One way to look at this situation is that it's happening because you can't have Alertmanager conditionally group alerts together; alert groupings are static things. This makes perfect sense and is a lot easier to implement (and it avoids all sorts of corner cases), but sometimes it means that alert grouping gets in the way of alert aggregation.
Automated status tests need to have little or no 'noise'
In a comment on my entry on how you should automate some basic restore testing of your backups, Simon made a perfectly reasonable suggestion:
Another relatively basic, but useful, check is to do some plausibility check on the backup size. For most systems huge jumps in backup size (in either direction) likely mean you are not backing up what you are thinking. This is a bit more complicated than what you mention in your article, since it needs some tuning and can generate false positives. But I think it still can be a valuable check that in most cases won't be too hard to implement.
I've come to believe that automated system status tests, and automated system things in general, need to have little or no 'noise'. By noise I mean errors, warnings, alerts, or messages that happen when there isn't actually any problem. The fundamental reason for this comes down to the problem of false positives with large numbers.
Unless you're in a bad situation, your systems are almost always working; your backups are happening properly, your machines are up, your disks aren't dangerously full, and so on. Actual failures are a small percentage of the time. This means that even with a very low false positive rate on a percentage basis, almost all of the time your tests are raising some sort of alert, they're giving you noise, a false alert. This gives you the security alert problem; it will be very easy to get habituated to ignoring or downplaying the warning messages. The very rare occasion when they're warning you about a real problem will be drowned out by the noise of non-problems.
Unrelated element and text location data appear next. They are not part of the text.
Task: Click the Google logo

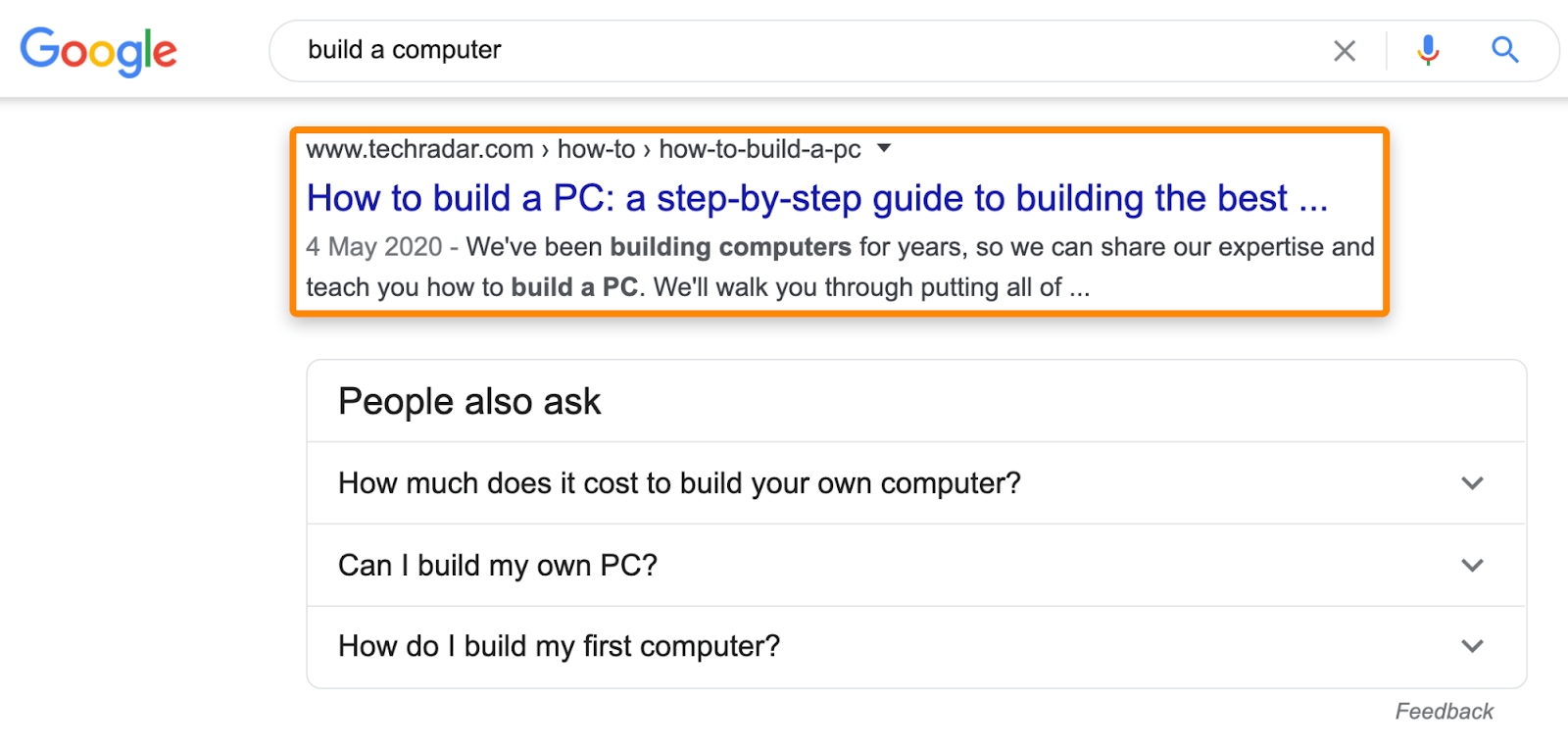Action: 99,51
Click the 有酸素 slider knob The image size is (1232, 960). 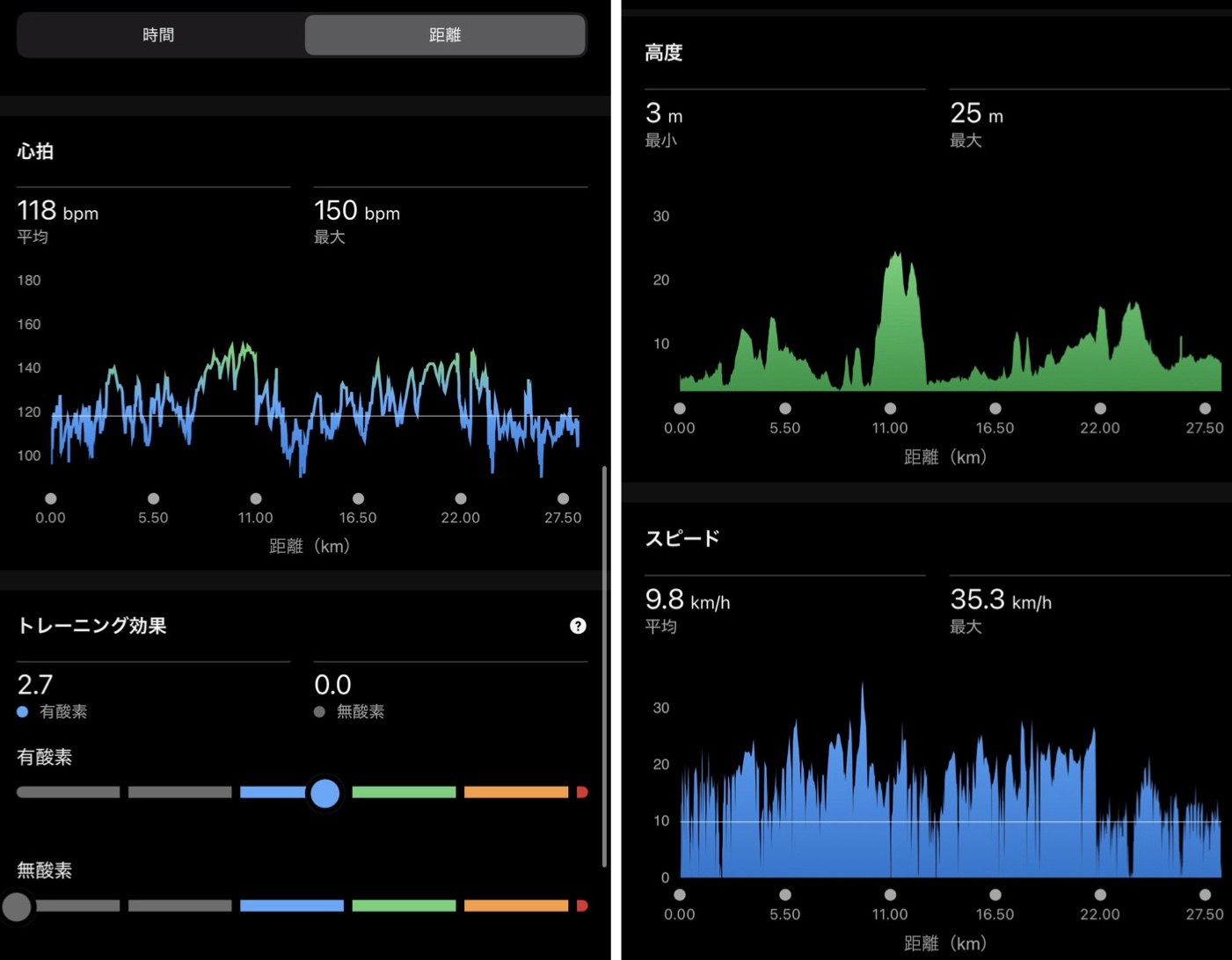(x=324, y=793)
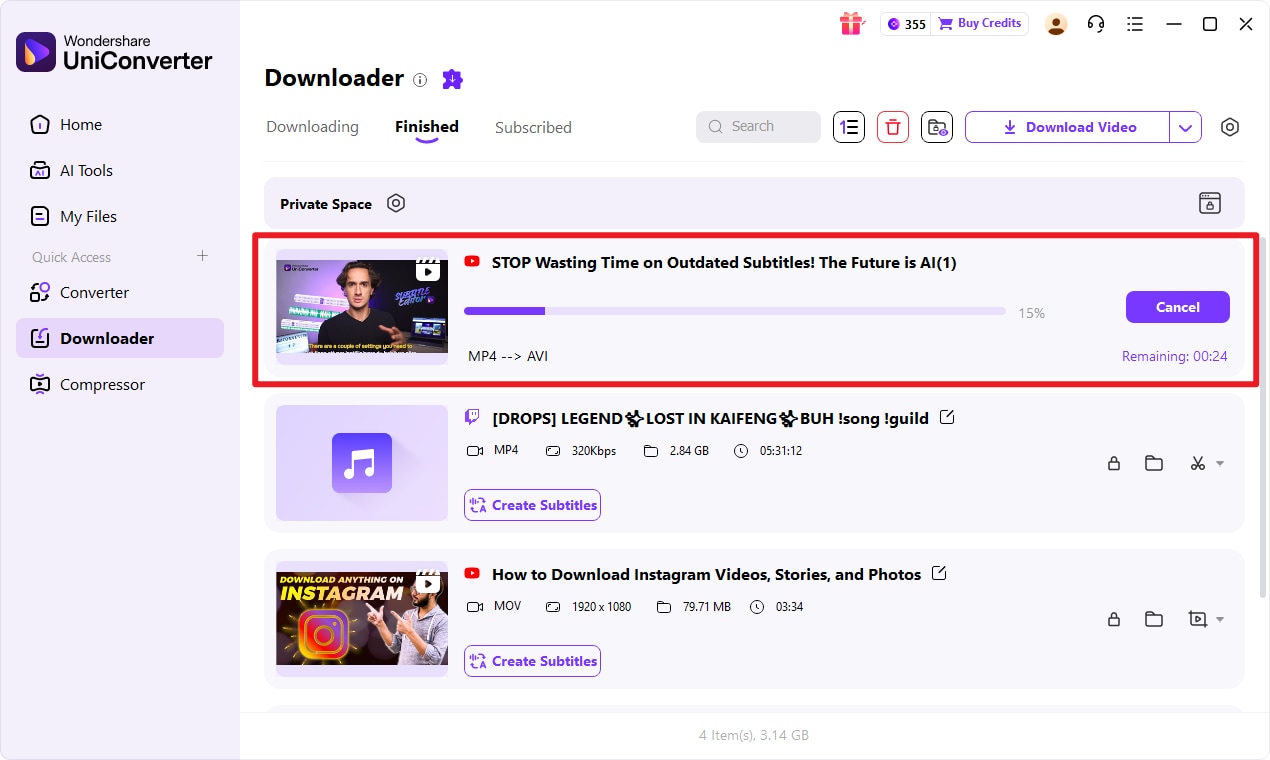1270x760 pixels.
Task: Open customer support headset icon
Action: pos(1095,23)
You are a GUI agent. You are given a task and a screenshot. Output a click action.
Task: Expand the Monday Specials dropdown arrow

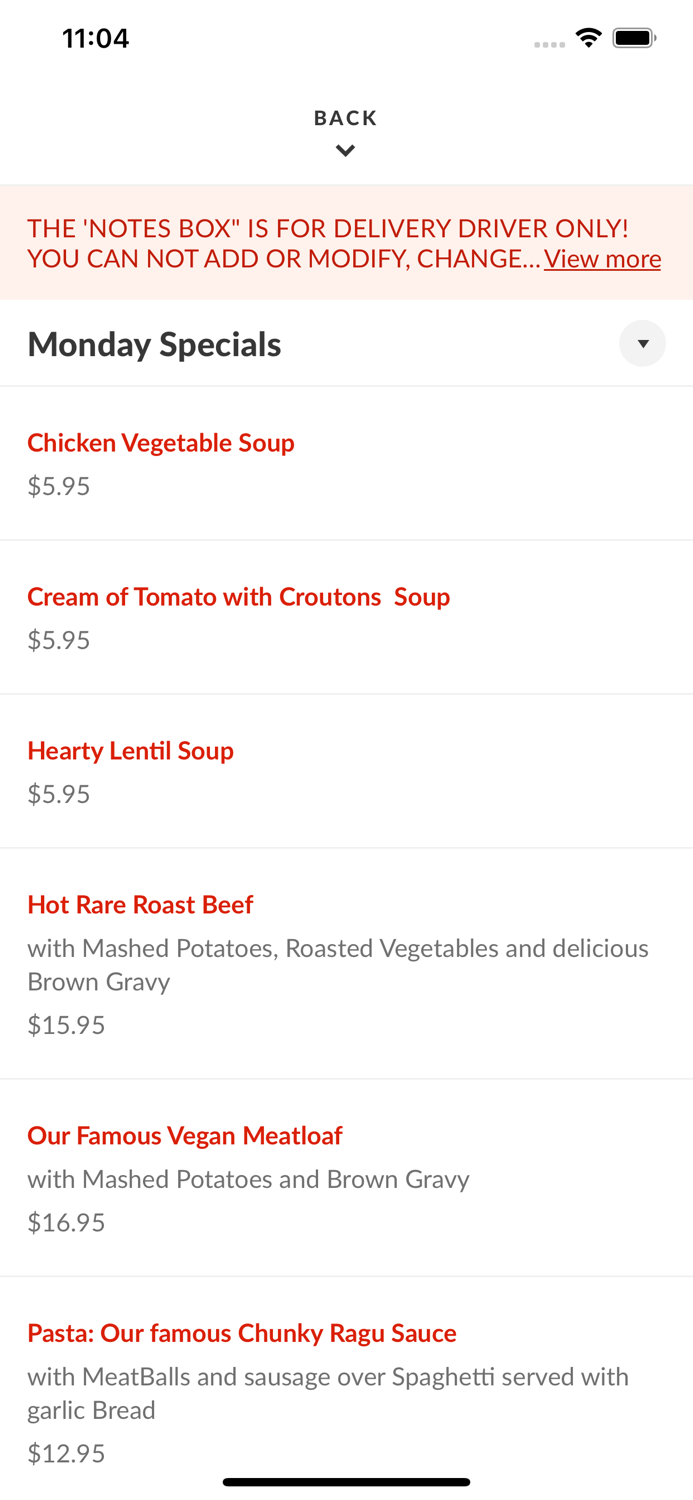pyautogui.click(x=642, y=344)
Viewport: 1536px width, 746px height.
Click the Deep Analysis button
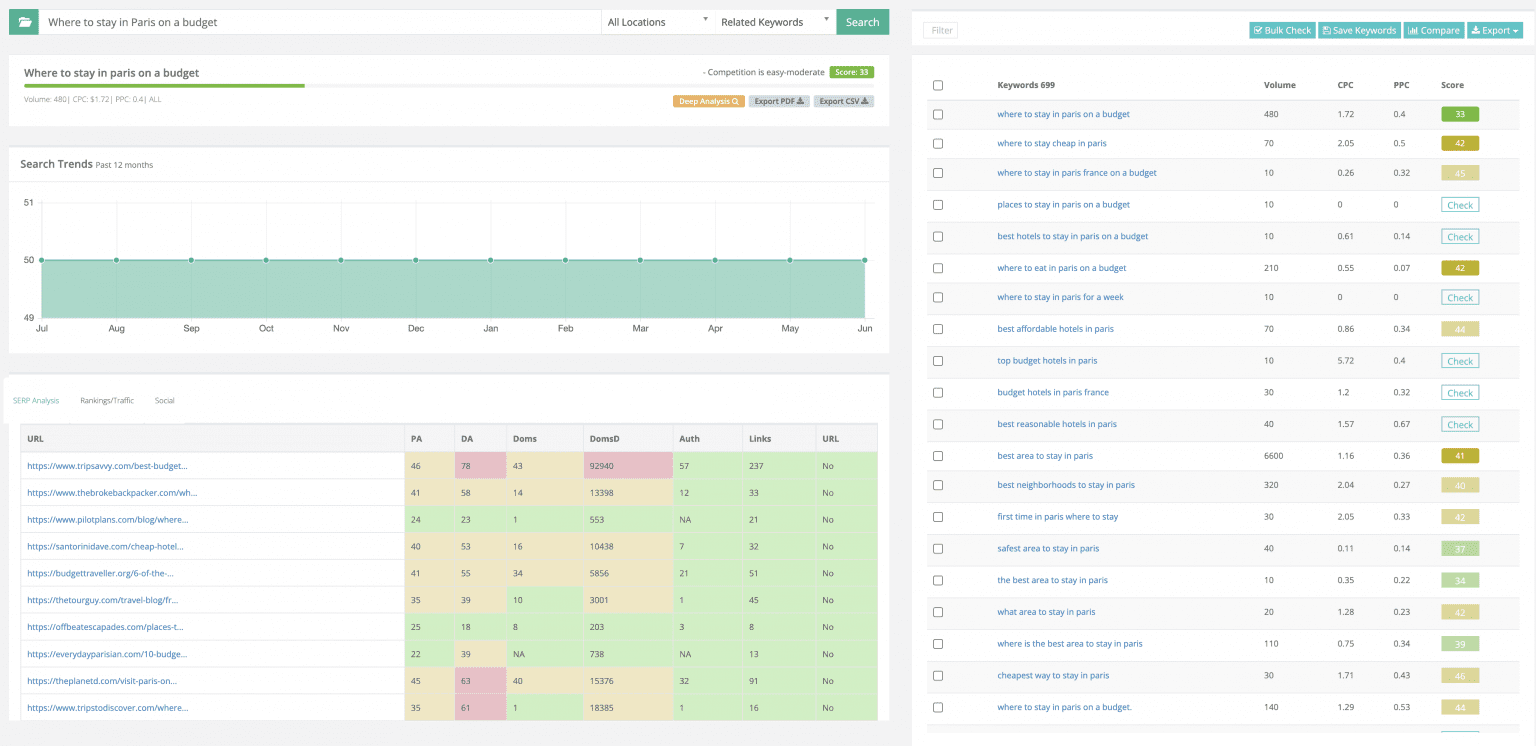tap(708, 101)
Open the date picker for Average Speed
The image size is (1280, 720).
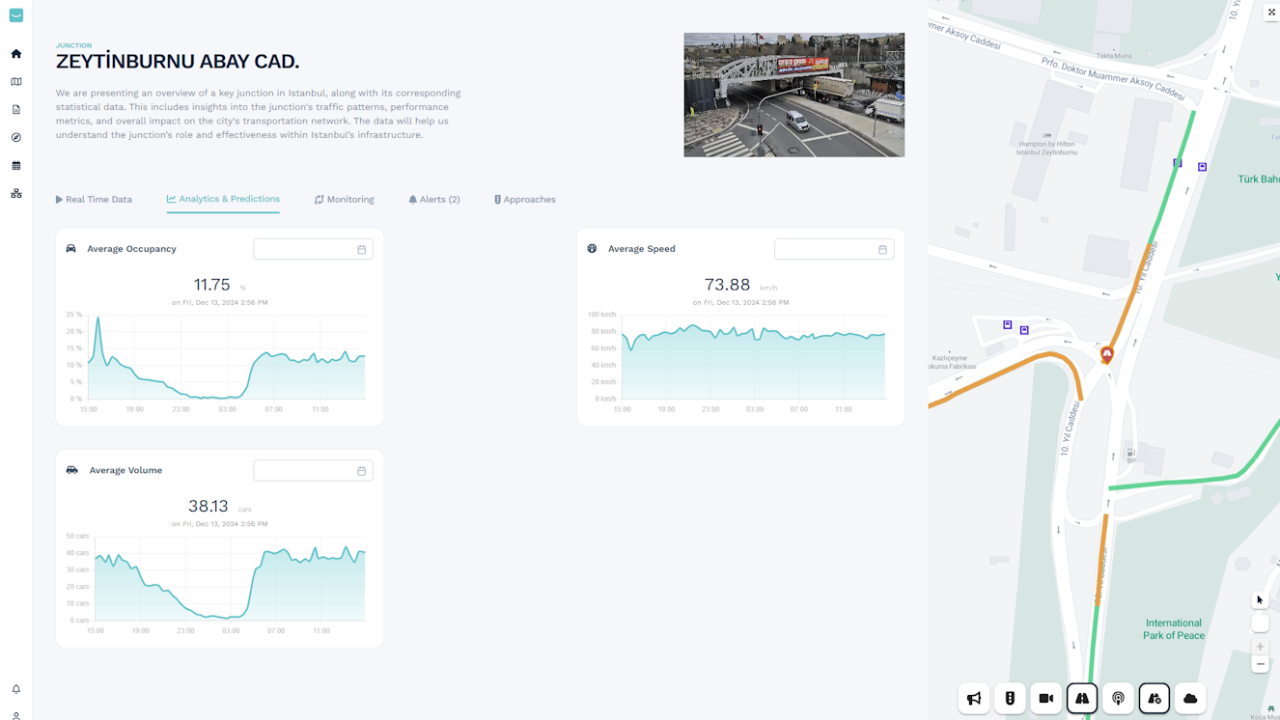coord(883,249)
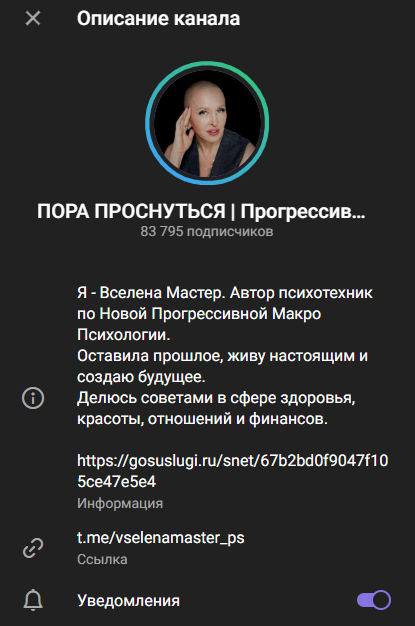This screenshot has width=415, height=626.
Task: Click the Информация caption
Action: click(x=120, y=503)
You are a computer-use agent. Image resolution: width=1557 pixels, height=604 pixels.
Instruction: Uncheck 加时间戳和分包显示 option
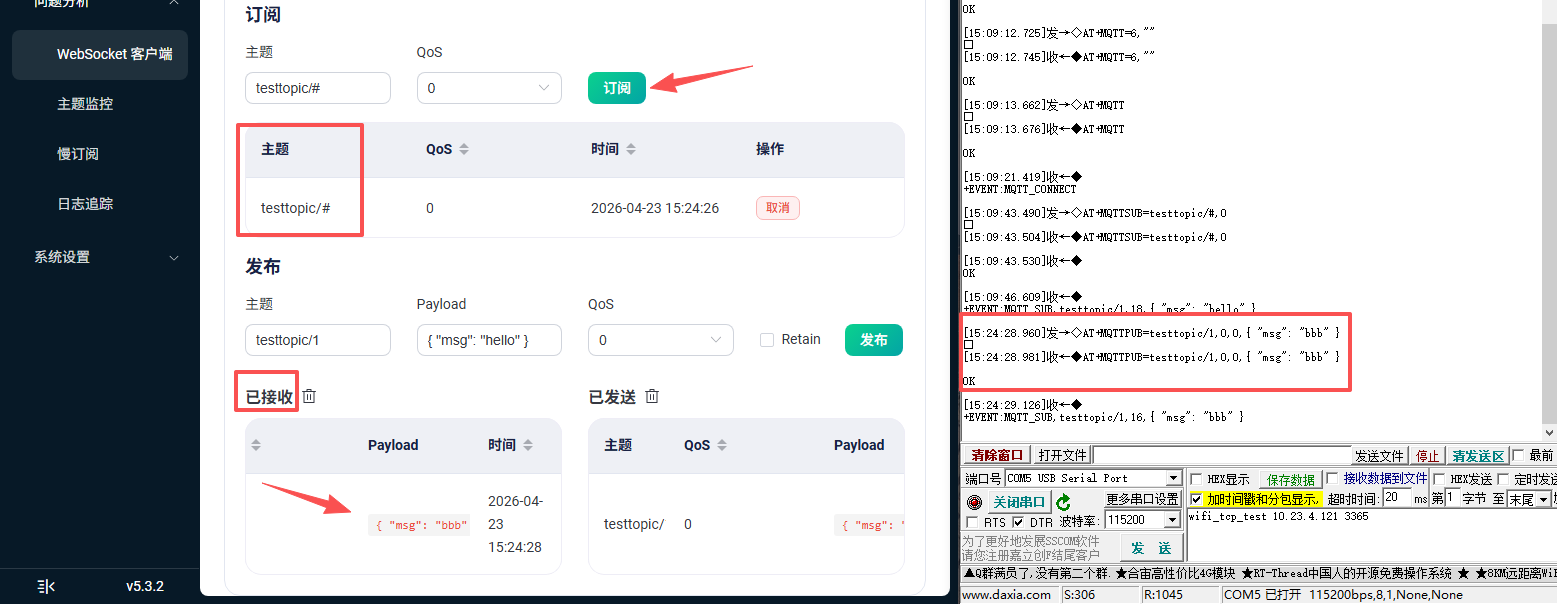[1196, 499]
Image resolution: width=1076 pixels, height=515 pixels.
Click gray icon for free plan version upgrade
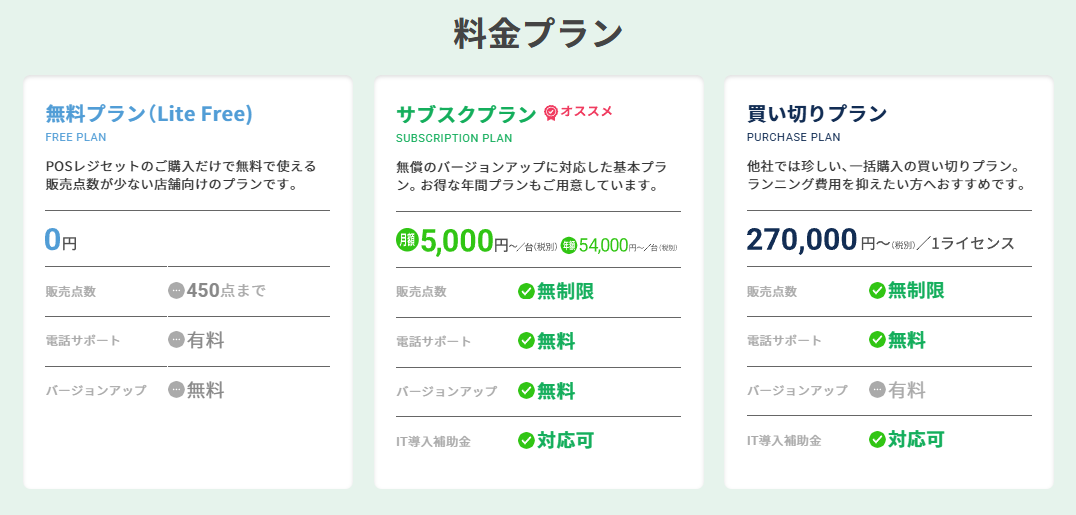[176, 390]
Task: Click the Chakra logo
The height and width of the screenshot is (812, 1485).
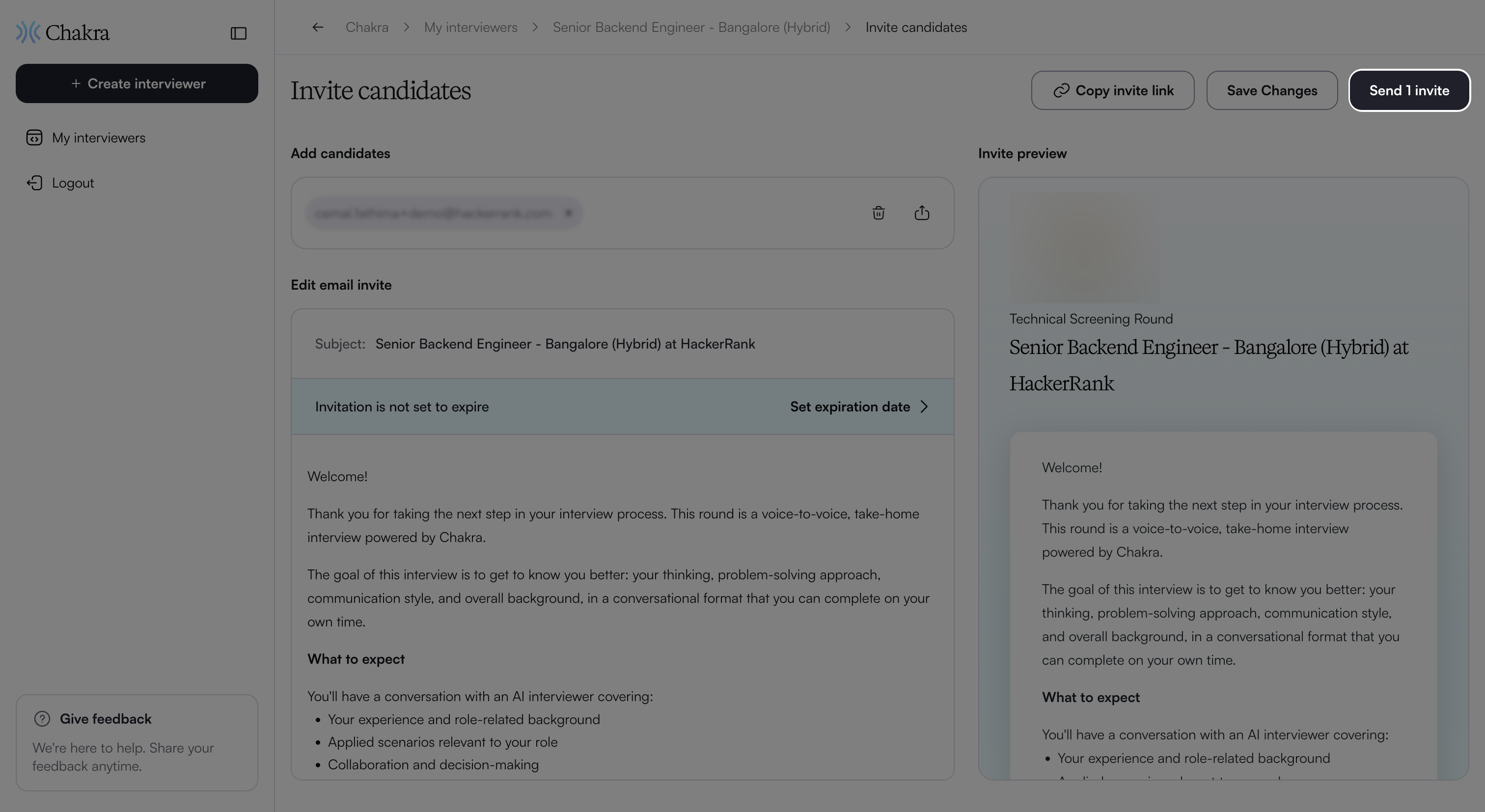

As a system administrator, it can feel morally wrong to not send out a warning if we detect something potentially broken. But here again, the perfect is the enemy of the good. It's better to reliably generate warnings that people will notice and heed when something is definitely broken, even if this doesn't send warnings in some situations when you can't be sure.
This isn't a new thing and this isn't unique to system administrators. Programmers have their own version of this for linters, compiler warnings, dependency monitoring, tests (unit and otherwise), and so on. For all of these, programmers have lots of painful experience saying that noisy things are often not worth it because they'll hide actual problems.
(If you get 200 compiler warnings today, you'll probably not spot the ten critical ones, or notice that tomorrow you have 202 compiler warnings.)